また、SSL/TLSを利用していたとしてもユーザーから自由に見たり、編集したりできることも問題で、ログインに必要なIDなど書き換えられると誤作動につながるような情報を入れるのにも適しません。
制約を与える
Cookie周辺で使えるHTTPヘッダーは、Set-Cookie
とCookie
以外にもRFCによって定められたいくつかのヘッダーが存在します。
-
Expires,Max-Age
クッキーの寿命を設定する -
Domain
ブラウザからCookieを送信する対象のサーバーを設定する -
Path
ブラウザからCookieを送信する対象のサーバーのパスを設定する -
Secure
https以外での通信のときはサーバーへCookieを送信しない -
HttpOnly
JavaScriptエンジンからCookieを隠すことができる(上記のようにdocument.cookie
で取れなくなる)。
Cookieでのセッション管理
Web関係の入門書などでよくサンプルとして取り上げられる認証の仕組みとして、Basic認証とDigest認証がありますが、今現在もっともよく使われている認証の仕組みはCookieを用いたセッション管理だと思います。以下にCookieを用いたセッション管理の流れを書きます。
セッション管理の流れ
- ブラウザ側からIDとパスワードを送信します。
- 注意点: 直接送信するため、SSL/TLSは必須です。
- サーバー側ではIDとパスワードで認証しセッショントークンを発行します。サーバー側はそのトークンをRDBなりKVSなりに保存します。そして、
Set-Cookie
にトークンを付与させてブラウザにレスポンスを返します。 - ブラウザは次回以降のアクセスでは
Cookie
ヘッダーにサーバーから発行されたトークンを付与してリクエストを送ることによって、サーバーからログイン済のユーザーであることが識別できるようにします。
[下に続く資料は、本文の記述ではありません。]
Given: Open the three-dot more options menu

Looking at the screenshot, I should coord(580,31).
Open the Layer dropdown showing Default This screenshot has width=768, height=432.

以上が簡単なセッション管理の仕組みになります。時間経過による自動ログアウトなどのよく見る仕組みは、上記のExpires
やMax-Age
ヘッダを使うことによって簡単に実装できることが分かります。
例: Ruby on Railsでの署名付きCookieによるセッションデータの保存
上述のような、RDBなどにセッション管理用のテーブルを用意しユーザーの認証をする素朴な実装は悪くはないのですが、実はRailsなどのようなWebアプリケーションフレームワークは大抵の場合セッションストレージ機能を備えており、自前で実装する必要はないことがほとんどです。
Railsのセッションストレージ機能で用いられるActionDispatch::Sesstion::CookieStoreは、delete_session
とload_session
とnew
の3つしかメソッド持ちませんが、ブラウザに対して改ざんされないように電子署名付きのCookieを送信します。
ブラウザ側がそのCookieをRails側に再送すると、Railsは署名を確認します。ブラウザは何も特別なことはしておらず、署名も確認もRails側で行います。
この仕組みを用いることによるサーバー側のメリットは、データを保存する仕組みが必要ない点です。マイクロサービスにおいても、暗号化の仕組みだけ共通化しておけば、別にデータストアを立てる必要なくセッションデータを読み書きできるようになります。
おわりに
今回はサックリとまとめてしまいましたが、Cookieの歴史はWebセキュリティの歴史といってもいいほど試行錯誤がつまっており、Webアプリ作ってご飯を食べているWebエンジニア各位は一度しっかり時間を確保してCookieの仕組みなどを勉強してみるといいと思います。